** Start **
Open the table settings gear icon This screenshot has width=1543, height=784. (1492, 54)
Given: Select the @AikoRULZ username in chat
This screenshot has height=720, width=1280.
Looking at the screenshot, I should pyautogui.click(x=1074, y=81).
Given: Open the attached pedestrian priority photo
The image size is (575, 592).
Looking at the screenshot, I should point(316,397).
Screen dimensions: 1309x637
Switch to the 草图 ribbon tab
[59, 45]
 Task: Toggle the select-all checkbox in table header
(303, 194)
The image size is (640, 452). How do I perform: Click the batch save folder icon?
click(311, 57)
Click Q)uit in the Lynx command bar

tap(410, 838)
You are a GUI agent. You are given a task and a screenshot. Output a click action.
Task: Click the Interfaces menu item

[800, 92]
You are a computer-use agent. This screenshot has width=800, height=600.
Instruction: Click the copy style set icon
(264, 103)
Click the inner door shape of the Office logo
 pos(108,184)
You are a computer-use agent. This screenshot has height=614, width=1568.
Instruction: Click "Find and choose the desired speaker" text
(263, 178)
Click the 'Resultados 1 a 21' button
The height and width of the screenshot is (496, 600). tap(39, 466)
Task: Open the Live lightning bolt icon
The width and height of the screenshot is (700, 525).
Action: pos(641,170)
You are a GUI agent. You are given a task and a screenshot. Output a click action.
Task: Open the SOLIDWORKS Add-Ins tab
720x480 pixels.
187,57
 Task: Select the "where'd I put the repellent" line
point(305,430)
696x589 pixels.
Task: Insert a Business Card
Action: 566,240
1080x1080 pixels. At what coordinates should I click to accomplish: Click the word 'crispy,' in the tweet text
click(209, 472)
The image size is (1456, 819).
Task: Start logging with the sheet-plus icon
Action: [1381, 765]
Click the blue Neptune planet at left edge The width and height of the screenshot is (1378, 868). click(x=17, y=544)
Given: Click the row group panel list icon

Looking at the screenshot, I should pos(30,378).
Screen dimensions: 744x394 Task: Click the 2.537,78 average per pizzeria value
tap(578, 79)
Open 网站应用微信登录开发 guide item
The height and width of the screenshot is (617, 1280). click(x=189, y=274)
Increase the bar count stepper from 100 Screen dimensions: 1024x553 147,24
** End **
Report every line of the items that contains the string "table", matching case exactly.

**In response**.
Open the table settings gear icon This screenshot has width=1543, height=784. (1492, 54)
 Task: Toggle the select-all checkbox in table header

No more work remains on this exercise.